Why does Gre'thor, ect appear as they do? Logically (to me) it could be a hive mind perception - ie the combined 'imagination' of all whom are in the construct (ie almost the entire klingon race) essentially create the environment - or put simply, as the klingon themselves believe they should be in Gre'thor; they end up in that constructed reality - in other words a hell of their own making
As to why non-klingons can go into the construct?
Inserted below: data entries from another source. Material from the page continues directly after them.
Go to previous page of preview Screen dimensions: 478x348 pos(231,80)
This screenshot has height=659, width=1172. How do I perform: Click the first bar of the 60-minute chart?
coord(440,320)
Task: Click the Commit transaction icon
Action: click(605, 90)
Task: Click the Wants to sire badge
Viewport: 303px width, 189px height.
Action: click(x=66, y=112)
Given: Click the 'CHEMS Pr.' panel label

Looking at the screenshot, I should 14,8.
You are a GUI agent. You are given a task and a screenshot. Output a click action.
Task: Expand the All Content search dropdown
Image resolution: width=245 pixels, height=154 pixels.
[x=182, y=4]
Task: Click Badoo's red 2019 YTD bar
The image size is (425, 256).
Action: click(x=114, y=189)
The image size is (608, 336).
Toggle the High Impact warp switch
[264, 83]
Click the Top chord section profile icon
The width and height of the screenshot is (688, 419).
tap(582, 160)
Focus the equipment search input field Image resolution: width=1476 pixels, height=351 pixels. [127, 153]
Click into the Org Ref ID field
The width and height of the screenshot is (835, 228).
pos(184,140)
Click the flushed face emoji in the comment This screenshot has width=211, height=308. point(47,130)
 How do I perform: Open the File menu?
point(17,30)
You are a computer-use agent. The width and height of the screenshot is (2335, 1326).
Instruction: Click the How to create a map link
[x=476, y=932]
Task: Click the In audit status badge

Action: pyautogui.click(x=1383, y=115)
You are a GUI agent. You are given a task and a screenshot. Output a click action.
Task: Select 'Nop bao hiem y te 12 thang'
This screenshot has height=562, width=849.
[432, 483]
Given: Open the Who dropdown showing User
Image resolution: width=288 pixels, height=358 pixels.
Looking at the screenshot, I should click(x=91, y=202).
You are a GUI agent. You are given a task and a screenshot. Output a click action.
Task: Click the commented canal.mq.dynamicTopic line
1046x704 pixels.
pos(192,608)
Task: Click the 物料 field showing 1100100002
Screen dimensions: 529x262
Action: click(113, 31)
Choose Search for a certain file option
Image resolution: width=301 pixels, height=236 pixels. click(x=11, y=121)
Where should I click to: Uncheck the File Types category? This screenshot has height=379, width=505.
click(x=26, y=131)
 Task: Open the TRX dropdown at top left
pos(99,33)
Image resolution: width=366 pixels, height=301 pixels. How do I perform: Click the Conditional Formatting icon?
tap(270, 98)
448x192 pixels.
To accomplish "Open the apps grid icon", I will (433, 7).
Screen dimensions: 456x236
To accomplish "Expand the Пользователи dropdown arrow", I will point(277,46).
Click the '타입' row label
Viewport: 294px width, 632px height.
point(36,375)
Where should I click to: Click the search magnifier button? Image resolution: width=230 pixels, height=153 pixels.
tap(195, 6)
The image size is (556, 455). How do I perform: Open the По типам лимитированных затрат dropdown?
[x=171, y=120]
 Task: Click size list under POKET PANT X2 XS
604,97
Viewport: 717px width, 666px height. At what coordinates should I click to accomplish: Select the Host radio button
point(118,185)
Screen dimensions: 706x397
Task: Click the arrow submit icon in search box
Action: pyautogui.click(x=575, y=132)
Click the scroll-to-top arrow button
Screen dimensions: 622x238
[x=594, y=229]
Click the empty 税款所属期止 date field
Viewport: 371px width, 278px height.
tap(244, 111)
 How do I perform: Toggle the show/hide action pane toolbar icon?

Its as they hitch a ride on a Klingon! (note to get to Gre'thor, ect they always need a Klingon of some sort to aid them)
Then of course we have the Fek'lhri - I'd assume they ended up becoming part wormhole type alien due to interbreeding with the wormhole/protoKlingon as occupying races do (...) - as they entered that construct on meat suit death too; they might have been assimilated into the gestalt perception and thus became as they are now - but unlike the Klingons whom can only clone with great difficulty due to how its tied into religion, perception, ect; the weaker Fek'lhri members (I'd assume Fek'lhr is the oldest Fek'lhri in the construct, hence why they are the boss) have less integration to the construct and so can enter clone Fek'lhri bodies more easily and move in -our- reality (the intresting aspect being what came first - the Dominion Fek'lhri or the construct Fek'lhri...of course if you throw in the fact we've seen wormhole aliens transpose fleets through time it could be the Dominion Fek'lhri were tossed back in time to become the origin Fek'lhri, who then knew of the dominion Fek'lhri bodies and so possessed them...chicken and the egg, lol)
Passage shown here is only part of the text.